Menos da metade da população adulta brasileira tinha emprego ao final do segundo trimestre, segundo o IBGE

97.256 mortes, 2.859.073 casos confirmados  e 8,9 milhões de demitidos . O saldo da pandemia do novo coronavírus (Sars-Cov-2) no Brasil é desolador, crítico e preocupante. Se outrora o debate tinha como foco a “disputa” entre preservar vidas ou a economia, hoje vê-se que o País foi absolutamente incapaz de lidar com qualquer dos aspectos. Segundo pesquisa do Instituto Brasileiro de Geografia e Estatística (IBGE) divulgada nesta quinta-feira (6), menos da metade (47,9%) da população com idade para trabalhar no Brasil tem um emprego. A desocupação é recorde e não há perspectiva de melhora.
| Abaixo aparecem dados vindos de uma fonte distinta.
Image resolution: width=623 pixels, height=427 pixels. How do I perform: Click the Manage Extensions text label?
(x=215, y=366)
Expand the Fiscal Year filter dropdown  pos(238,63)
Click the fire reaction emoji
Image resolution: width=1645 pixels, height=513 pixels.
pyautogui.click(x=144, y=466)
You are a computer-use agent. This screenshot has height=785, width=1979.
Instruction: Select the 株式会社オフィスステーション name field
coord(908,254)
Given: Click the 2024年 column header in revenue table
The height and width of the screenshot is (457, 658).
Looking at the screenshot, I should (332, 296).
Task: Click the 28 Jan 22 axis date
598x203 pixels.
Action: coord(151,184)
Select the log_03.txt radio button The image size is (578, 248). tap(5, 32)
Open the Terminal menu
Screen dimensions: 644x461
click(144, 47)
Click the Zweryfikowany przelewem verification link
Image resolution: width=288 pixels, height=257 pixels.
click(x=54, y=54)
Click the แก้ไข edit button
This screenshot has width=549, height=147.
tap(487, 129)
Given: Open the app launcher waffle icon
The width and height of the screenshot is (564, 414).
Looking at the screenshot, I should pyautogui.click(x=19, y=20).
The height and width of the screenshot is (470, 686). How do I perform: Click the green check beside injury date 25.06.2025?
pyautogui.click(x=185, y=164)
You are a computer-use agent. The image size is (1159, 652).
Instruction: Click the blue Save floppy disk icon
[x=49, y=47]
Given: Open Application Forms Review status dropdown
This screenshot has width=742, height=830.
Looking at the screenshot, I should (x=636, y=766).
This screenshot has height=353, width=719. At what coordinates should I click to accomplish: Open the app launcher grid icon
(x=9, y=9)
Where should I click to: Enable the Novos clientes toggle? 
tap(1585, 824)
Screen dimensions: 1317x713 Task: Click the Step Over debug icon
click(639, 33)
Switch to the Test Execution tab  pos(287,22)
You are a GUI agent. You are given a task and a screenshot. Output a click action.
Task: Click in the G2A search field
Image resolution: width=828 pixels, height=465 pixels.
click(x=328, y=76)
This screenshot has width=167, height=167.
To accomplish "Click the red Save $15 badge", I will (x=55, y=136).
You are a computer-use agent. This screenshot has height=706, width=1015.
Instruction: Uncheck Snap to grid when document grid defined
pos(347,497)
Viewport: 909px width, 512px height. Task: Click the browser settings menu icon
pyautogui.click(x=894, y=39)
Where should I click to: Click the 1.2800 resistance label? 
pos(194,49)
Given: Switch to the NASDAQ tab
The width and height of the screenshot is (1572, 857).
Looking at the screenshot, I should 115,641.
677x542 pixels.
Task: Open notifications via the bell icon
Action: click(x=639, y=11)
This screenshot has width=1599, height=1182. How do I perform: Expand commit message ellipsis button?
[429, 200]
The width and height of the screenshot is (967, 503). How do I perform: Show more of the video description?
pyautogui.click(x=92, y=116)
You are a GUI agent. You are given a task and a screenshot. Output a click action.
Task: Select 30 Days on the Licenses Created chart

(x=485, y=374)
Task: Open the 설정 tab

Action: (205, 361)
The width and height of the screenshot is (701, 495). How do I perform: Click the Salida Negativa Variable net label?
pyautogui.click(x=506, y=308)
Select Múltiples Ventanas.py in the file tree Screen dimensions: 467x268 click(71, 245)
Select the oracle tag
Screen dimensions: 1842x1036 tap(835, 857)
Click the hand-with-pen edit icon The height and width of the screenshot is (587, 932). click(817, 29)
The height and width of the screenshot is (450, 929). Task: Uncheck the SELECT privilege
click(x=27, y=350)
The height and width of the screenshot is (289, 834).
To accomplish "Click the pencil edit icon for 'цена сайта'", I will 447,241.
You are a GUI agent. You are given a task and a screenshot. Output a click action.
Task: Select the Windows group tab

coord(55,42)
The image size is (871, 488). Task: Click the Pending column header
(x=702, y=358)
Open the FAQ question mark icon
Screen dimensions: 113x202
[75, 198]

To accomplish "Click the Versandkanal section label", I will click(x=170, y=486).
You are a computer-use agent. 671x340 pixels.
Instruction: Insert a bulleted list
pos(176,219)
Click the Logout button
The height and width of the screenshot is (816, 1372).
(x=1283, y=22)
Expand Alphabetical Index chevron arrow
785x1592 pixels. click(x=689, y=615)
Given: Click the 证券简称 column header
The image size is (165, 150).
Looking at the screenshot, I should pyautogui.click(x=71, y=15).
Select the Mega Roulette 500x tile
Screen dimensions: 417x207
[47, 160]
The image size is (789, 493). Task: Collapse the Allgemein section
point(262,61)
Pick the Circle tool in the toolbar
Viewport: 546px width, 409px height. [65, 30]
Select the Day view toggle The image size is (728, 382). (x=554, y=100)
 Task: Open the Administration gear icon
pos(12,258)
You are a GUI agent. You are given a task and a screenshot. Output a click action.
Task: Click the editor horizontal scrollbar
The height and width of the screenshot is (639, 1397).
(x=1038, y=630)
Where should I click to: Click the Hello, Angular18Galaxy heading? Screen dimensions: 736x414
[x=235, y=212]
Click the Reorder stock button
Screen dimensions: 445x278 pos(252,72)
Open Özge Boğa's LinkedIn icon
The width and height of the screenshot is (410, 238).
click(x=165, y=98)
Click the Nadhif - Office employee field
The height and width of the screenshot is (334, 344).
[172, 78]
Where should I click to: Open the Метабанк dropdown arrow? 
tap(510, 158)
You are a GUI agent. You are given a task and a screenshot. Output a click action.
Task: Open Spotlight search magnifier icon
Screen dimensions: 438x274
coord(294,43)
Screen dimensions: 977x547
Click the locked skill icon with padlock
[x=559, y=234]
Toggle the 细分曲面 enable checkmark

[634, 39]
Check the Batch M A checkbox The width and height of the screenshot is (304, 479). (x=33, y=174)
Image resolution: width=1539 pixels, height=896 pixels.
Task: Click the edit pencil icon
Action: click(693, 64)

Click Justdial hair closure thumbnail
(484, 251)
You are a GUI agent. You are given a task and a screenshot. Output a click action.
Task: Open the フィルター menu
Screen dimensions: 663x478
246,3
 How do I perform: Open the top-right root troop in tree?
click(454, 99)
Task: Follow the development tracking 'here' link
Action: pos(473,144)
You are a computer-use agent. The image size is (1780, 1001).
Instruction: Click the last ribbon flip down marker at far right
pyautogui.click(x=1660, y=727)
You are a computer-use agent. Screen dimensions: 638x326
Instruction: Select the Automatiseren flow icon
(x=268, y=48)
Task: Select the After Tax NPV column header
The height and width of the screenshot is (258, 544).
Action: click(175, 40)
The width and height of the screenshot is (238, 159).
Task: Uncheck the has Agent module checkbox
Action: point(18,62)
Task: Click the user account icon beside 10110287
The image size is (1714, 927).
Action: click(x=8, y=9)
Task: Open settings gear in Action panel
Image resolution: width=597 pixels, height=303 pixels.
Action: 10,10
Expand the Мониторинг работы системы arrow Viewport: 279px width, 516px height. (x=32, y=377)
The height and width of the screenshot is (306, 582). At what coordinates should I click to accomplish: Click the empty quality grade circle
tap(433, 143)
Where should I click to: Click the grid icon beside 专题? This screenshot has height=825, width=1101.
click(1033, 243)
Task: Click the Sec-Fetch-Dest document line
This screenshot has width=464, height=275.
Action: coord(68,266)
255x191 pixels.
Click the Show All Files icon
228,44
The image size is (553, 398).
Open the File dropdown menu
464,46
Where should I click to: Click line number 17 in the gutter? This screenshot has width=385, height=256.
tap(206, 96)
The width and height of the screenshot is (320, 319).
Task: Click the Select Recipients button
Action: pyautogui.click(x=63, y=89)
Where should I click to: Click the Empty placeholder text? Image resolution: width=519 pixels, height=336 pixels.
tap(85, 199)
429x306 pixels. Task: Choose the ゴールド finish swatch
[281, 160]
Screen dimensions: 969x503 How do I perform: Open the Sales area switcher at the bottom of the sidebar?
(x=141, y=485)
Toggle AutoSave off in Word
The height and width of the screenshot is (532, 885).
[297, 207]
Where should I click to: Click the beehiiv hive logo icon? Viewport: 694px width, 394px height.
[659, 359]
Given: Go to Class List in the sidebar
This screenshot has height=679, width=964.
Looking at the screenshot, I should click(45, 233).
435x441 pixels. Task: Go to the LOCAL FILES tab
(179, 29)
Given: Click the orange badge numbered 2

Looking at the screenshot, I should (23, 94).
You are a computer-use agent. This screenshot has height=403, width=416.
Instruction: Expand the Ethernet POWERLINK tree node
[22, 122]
O nível de ocupação da população adulta, 47,9%, é o menor da série histórica do IBGE, iniciada em 2012. A taxa de desemprego, porém, ainda não reflete as 8,9 milhões de demissões no segundo trimestre. Para o instituto de pesquisa, só é desempregado aquele que procura emprego, e como muitos não conseguem nem sair de casa em busca de uma vaga por conta da pandemia, os números não sobem com a mesma velocidade que as demissões.

Hoje, a população ocupada no Brasil é de 83,3 milhões de pessoas, número que era de 92,2 milhões ao final do primeiro trimestre.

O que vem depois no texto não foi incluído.